→ **What you will do**
Check every line below, and copy those that include "green".
········
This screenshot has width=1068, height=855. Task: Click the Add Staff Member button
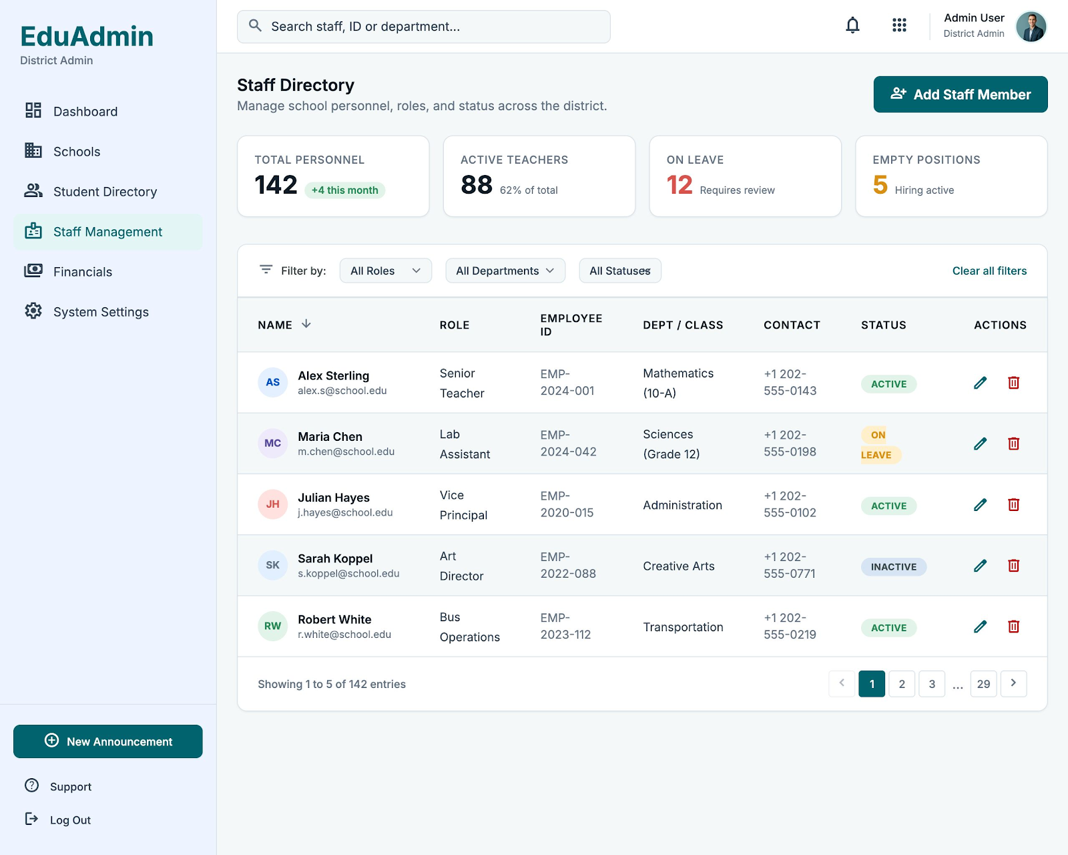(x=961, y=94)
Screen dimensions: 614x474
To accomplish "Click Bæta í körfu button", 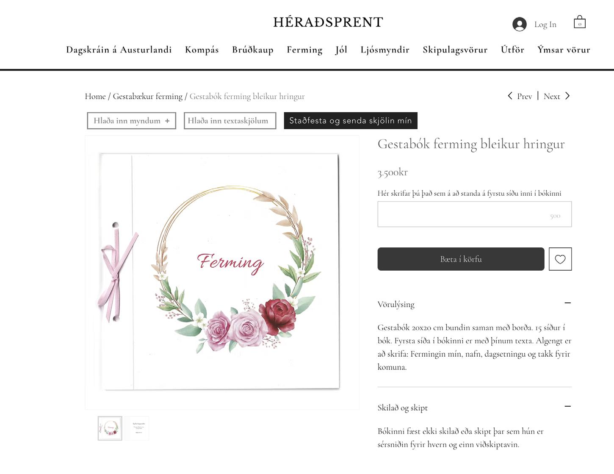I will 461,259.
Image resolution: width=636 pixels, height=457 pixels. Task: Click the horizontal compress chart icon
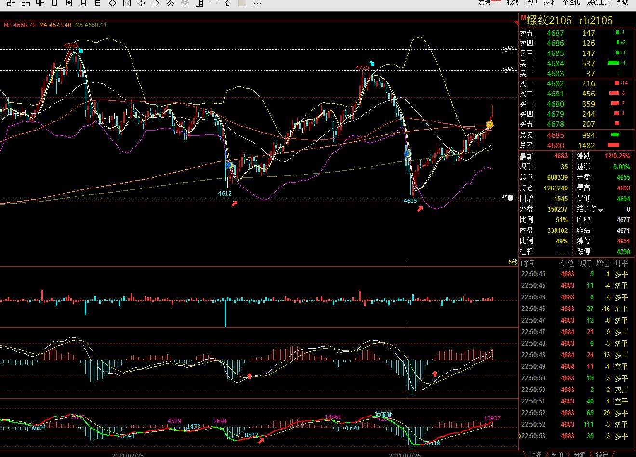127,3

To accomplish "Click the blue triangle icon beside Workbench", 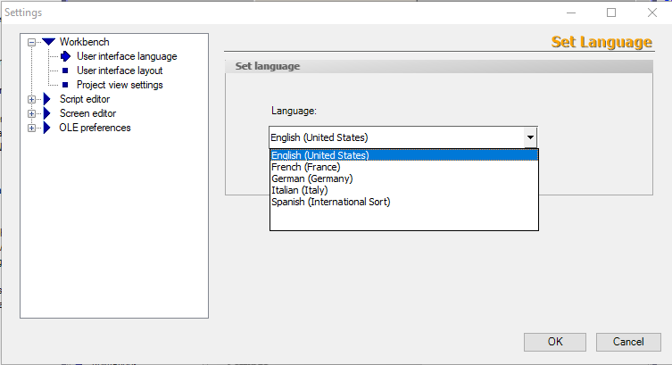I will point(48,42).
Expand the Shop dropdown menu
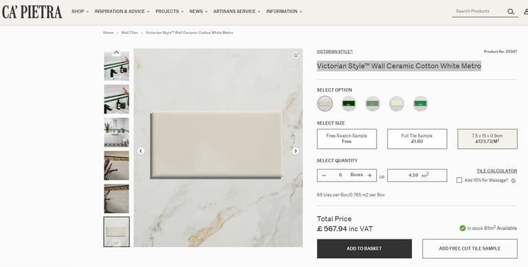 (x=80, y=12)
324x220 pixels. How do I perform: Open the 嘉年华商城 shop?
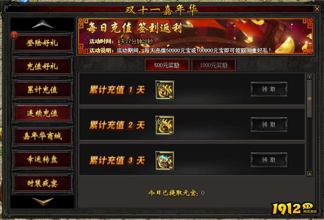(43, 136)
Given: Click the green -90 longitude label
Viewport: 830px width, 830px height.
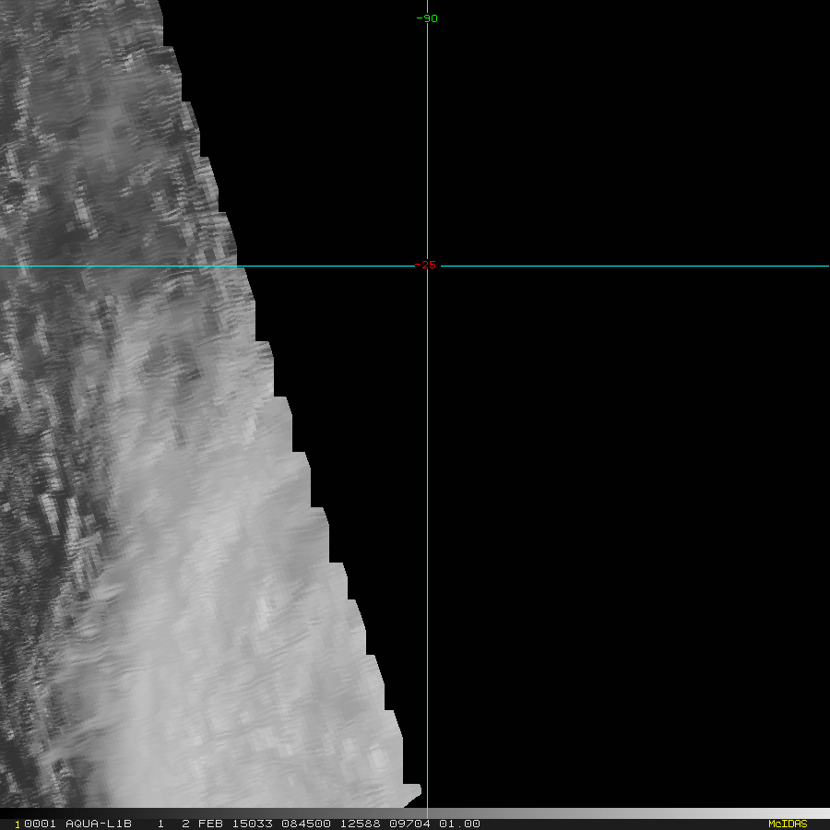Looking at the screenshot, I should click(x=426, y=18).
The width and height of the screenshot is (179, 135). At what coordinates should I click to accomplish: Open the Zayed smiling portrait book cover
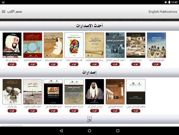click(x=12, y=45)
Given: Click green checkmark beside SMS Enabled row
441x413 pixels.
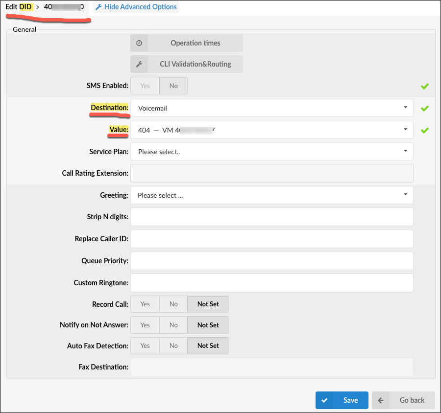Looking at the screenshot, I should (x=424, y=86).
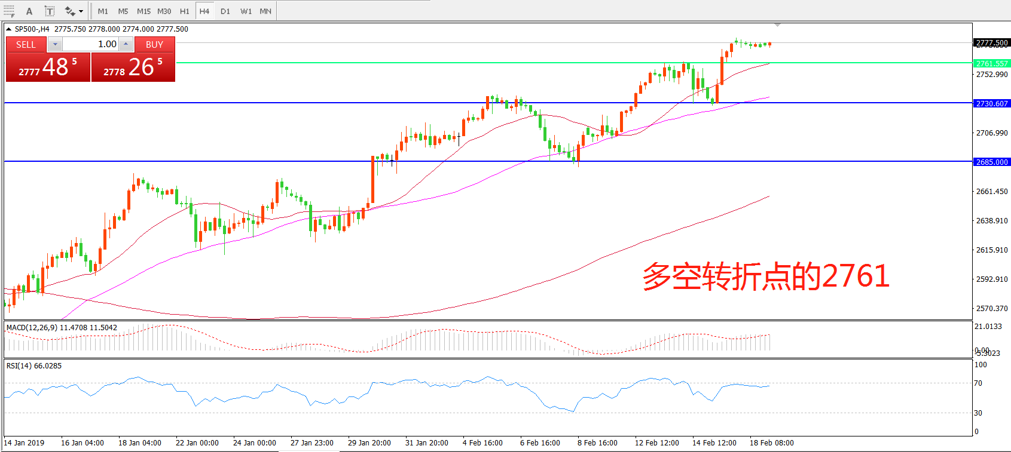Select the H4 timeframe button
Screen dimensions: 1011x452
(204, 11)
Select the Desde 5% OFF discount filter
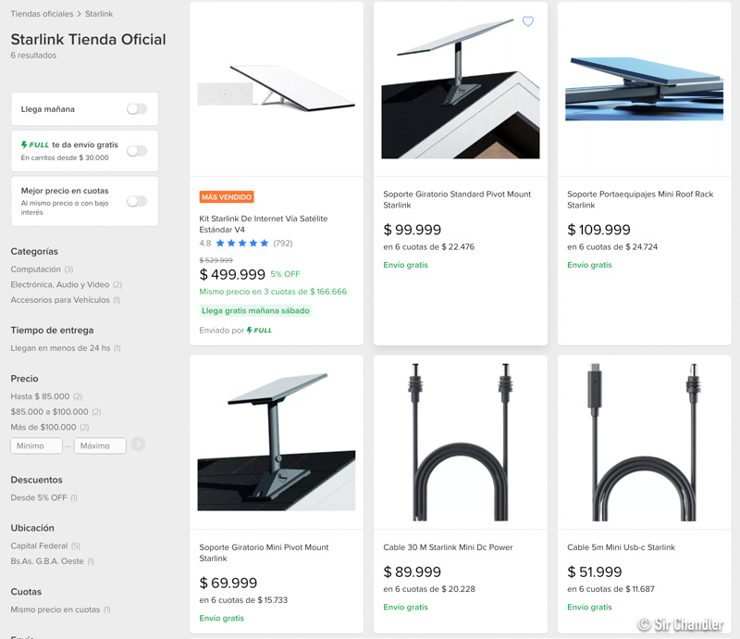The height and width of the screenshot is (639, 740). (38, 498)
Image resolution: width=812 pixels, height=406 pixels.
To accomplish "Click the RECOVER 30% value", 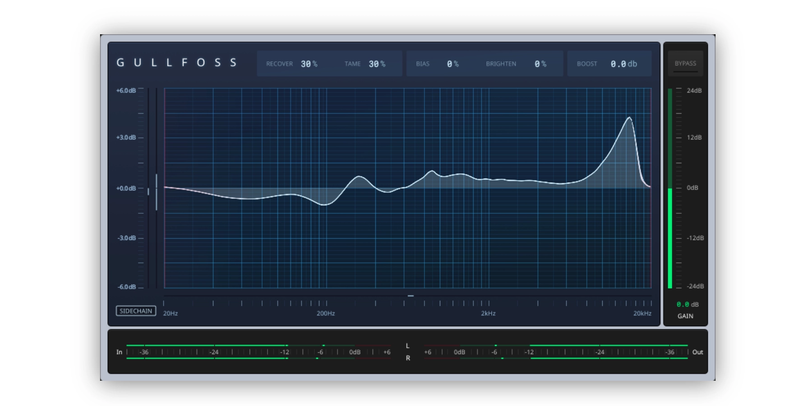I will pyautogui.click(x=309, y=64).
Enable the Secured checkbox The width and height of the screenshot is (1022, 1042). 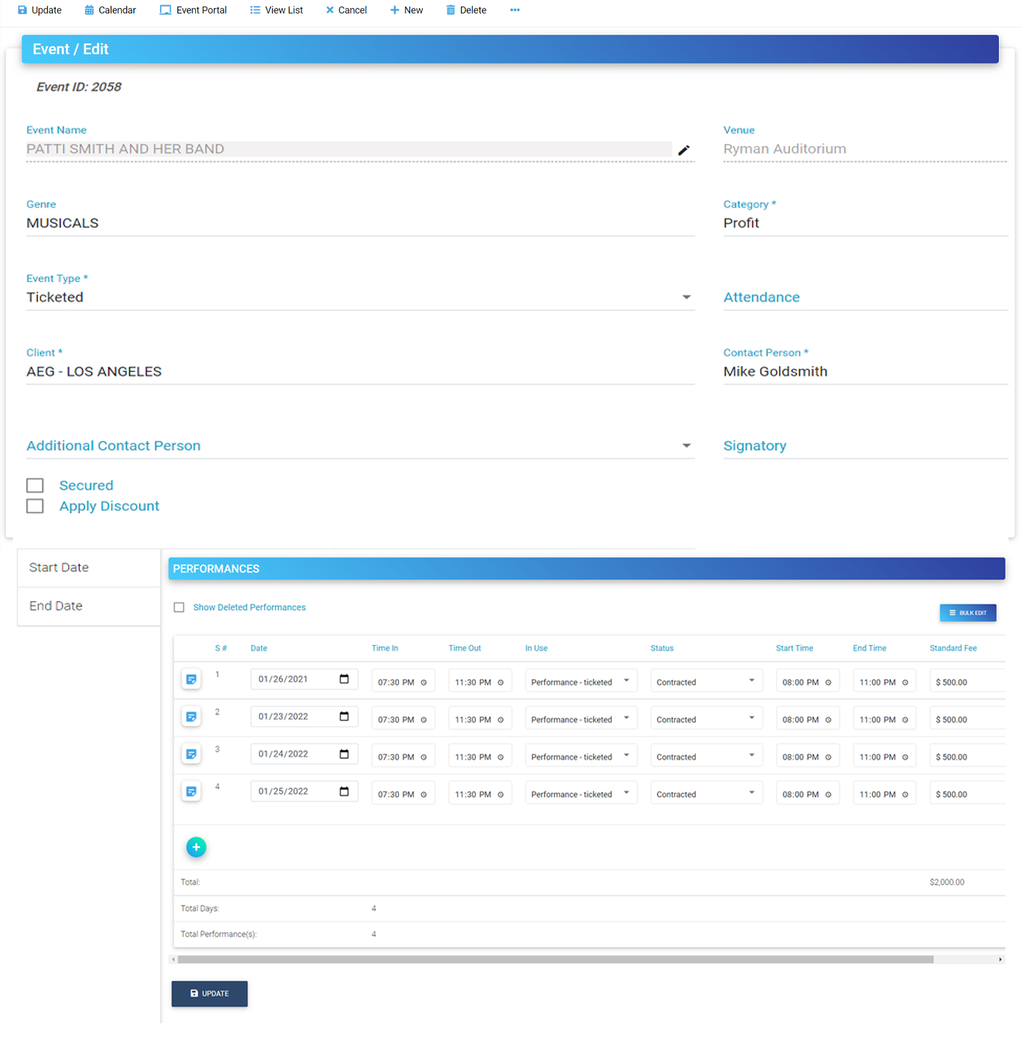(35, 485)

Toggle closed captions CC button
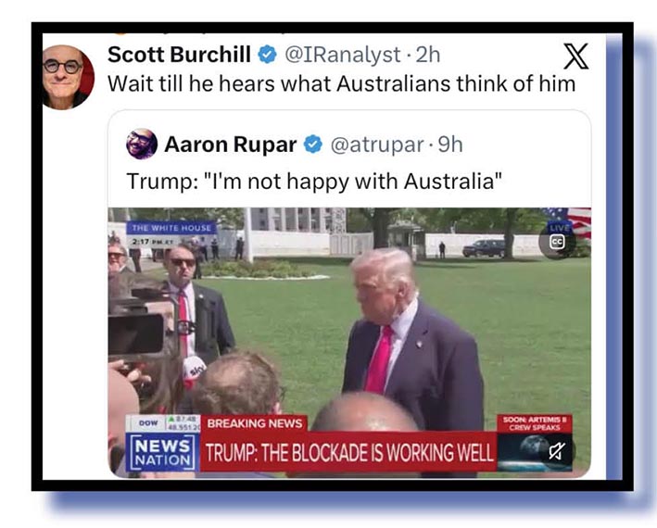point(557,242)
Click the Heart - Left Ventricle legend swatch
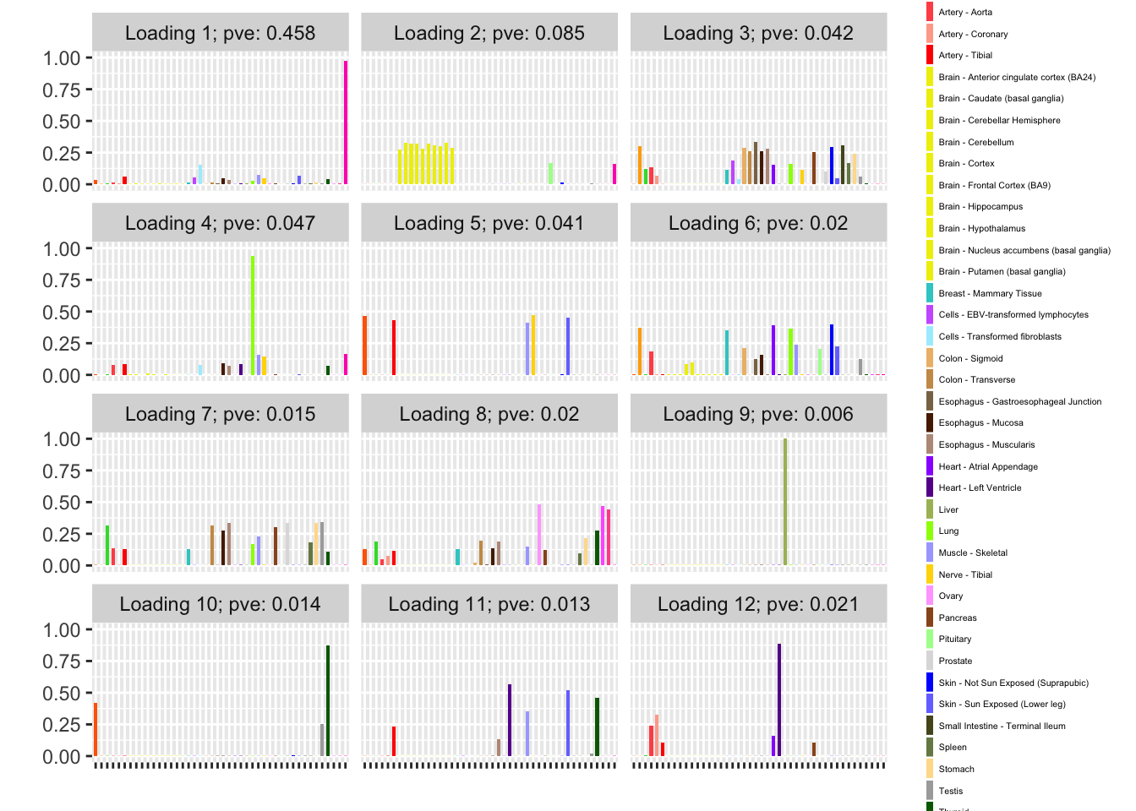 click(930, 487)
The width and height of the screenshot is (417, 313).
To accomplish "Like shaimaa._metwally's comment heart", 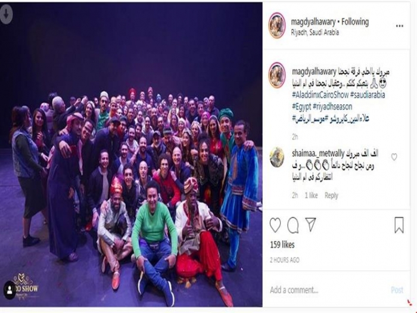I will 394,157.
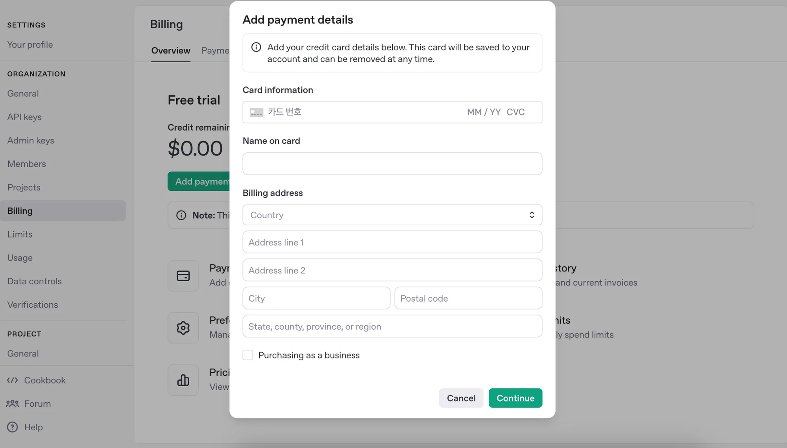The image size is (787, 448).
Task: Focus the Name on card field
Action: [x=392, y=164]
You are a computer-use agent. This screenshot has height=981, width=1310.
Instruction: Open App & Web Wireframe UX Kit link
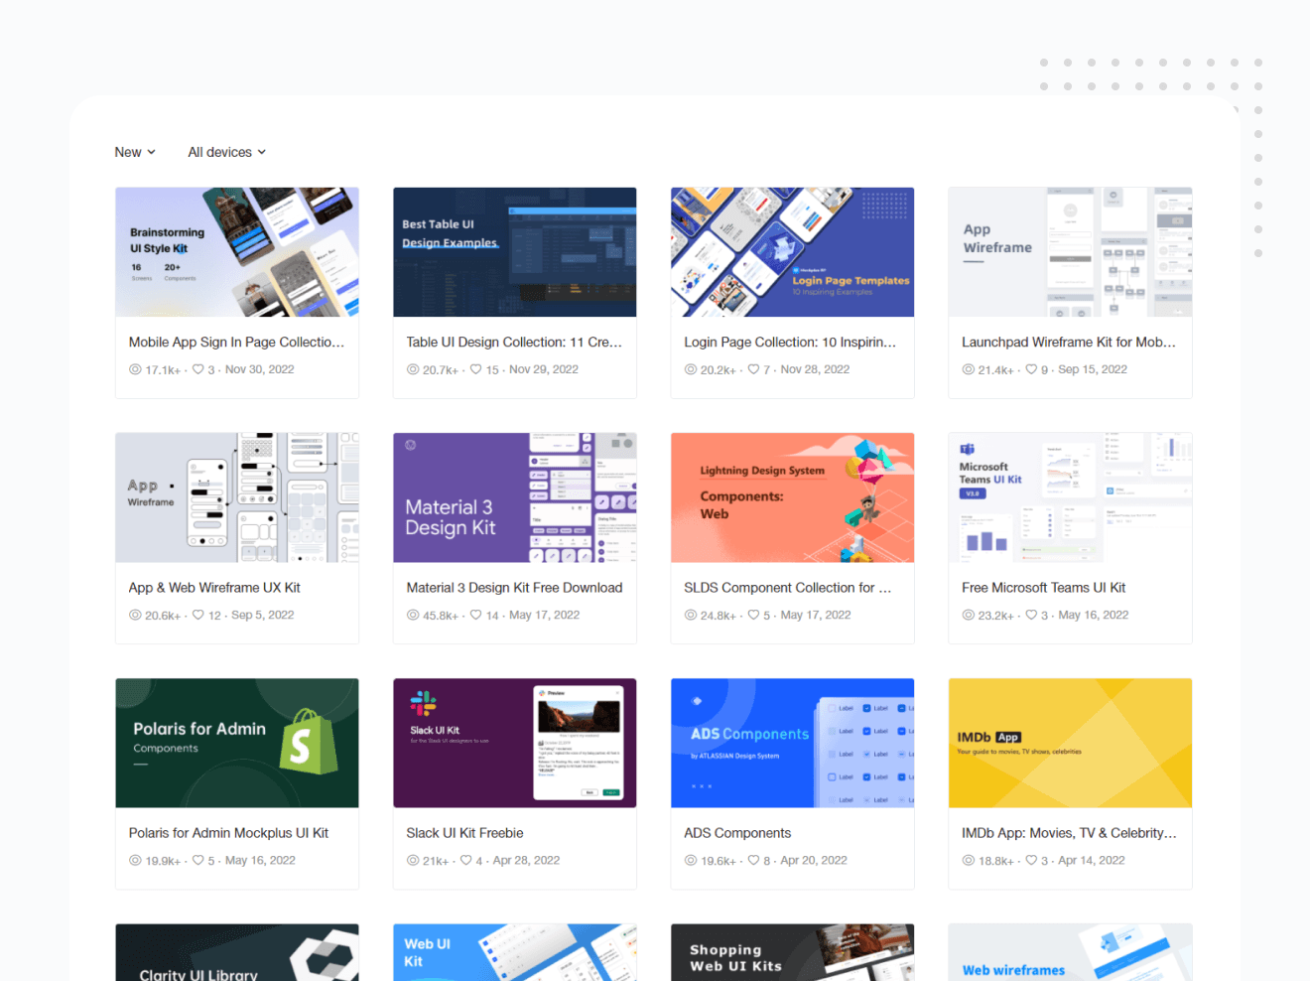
········
→ **Reply**
Given: Click the green -90 longitude label
Given: Click green checkmark beside SMS Enabled row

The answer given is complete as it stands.